**Source passage:**
From: Glen Hodgson
To: Canadian Energy Watchers
Date: July 21, 2020
Re: The Goalposts Keep Shifting for the Canadian Energy Sector
Canada’s energy sector has been hit by an array of factors, global and domestic, that are constraining its capacity to operate and expand. The sector is being squeezed by uncertainty on many fronts – expansion of energy transmission infrastructure, unstable Western Canadian Select price discounts, access to investment capital, protracted regulatory approval processes, and a need to adapt to changing climate policy and limit GHG emissions from energy production.
The pandemic-induced shutdown and wobbly recovery is the latest shock, which has hit the energy sector hard. How are prospects for the Canadian energy sector being affected?
The International Energy Agency (IEA) recently released data for the initial shock of the shutdown, and the energy goalposts have clearly shifted. Global energy demand was down by 3.8 percent in the first quarter of 2020, covering only the beginning of the shutdown period. Oil demand was down nearly 5 percent due to the sharp and rapid drop in aviation and personal transportation, which together represent nearly 60 percent of global oil demand.
For the full current year, the IEA is projecting an incomplete recovery in economic activity and extended restrictions on mobility. Under this scenario, global oil demand would be down by 9 percent for the year, returning annual oil consumption to 2012 levels – a hard shock to revenue, jobs and investment. Oil demand is projected by the IEA to recover somewhat in the coming months, but it would still be about 3 percent below end-2019 levels at the end of 2020.

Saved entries
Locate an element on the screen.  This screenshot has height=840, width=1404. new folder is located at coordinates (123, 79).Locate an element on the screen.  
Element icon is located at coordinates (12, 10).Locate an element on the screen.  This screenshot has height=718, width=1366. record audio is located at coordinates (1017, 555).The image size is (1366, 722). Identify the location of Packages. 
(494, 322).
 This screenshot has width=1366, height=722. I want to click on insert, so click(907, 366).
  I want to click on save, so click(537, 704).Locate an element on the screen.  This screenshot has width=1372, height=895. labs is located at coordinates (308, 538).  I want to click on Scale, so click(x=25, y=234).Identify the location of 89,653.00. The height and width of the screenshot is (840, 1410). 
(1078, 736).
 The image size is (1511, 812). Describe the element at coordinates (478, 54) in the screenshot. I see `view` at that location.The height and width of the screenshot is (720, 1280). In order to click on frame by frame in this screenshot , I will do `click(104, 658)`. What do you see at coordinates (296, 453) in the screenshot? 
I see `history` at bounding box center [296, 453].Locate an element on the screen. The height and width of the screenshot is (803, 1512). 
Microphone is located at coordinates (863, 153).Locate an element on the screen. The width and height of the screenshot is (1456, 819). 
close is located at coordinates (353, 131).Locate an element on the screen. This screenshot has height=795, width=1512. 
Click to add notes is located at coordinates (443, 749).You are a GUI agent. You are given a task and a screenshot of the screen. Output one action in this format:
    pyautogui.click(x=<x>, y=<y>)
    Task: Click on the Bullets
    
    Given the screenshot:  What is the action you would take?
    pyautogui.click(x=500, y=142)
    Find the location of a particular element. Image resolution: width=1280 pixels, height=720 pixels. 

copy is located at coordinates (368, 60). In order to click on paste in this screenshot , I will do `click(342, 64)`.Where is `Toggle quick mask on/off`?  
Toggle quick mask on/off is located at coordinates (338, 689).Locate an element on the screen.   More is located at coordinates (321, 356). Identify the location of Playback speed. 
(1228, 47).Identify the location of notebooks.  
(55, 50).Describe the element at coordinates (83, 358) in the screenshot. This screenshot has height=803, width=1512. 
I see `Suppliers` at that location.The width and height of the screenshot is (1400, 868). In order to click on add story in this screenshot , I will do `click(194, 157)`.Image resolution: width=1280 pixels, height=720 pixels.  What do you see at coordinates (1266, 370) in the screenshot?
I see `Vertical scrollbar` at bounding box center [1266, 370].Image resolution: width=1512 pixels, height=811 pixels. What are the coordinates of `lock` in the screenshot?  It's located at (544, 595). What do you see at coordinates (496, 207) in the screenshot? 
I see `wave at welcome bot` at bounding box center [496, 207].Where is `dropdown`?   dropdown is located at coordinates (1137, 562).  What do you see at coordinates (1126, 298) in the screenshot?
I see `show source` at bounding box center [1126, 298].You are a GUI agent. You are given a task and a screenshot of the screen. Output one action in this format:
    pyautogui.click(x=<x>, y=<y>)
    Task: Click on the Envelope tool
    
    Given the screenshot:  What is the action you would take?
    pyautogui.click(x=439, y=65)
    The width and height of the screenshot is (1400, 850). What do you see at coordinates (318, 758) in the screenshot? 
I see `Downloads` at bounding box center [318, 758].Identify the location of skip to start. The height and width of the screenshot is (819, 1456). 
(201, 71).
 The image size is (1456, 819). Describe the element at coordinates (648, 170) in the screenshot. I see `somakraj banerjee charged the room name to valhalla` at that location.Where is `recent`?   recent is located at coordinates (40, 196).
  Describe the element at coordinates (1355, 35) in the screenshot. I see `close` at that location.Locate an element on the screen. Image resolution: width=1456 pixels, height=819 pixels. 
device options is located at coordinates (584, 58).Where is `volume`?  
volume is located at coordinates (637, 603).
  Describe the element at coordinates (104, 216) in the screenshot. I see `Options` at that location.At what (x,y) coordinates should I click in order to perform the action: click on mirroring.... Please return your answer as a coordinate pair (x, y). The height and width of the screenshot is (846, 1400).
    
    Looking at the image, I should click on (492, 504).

**What this task involves:** Copy out the entire memo on the Canadian energy sector word for word.

**Task solution:**
From: Glen Hodgson
To: Canadian Energy Watchers
Date: July 21, 2020
Re: The Goalposts Keep Shifting for the Canadian Energy Sector
Canada’s energy sector has been hit by an array of factors, global and domestic, that are constraining its capacity to operate and expand. The sector is being squeezed by uncertainty on many fronts – expansion of energy transmission infrastructure, unstable Western Canadian Select price discounts, access to investment capital, protracted regulatory approval processes, and a need to adapt to changing climate policy and limit GHG emissions from energy production.
The pandemic-induced shutdown and wobbly recovery is the latest shock, which has hit the energy sector hard. How are prospects for the Canadian energy sector being affected?
The International Energy Agency (IEA) recently released data for the initial shock of the shutdown, and the energy goalposts have clearly shifted. Global energy demand was down by 3.8 percent in the first quarter of 2020, covering only the beginning of the shutdown period. Oil demand was down nearly 5 percent due to the sharp and rapid drop in aviation and personal transportation, which together represent nearly 60 percent of global oil demand.
For the full current year, the IEA is projecting an incomplete recovery in economic activity and extended restrictions on mobility. Under this scenario, global oil demand would be down by 9 percent for the year, returning annual oil consumption to 2012 levels – a hard shock to revenue, jobs and investment. Oil demand is projected by the IEA to recover somewhat in the coming months, but it would still be about 3 percent below end-2019 levels at the end of 2020.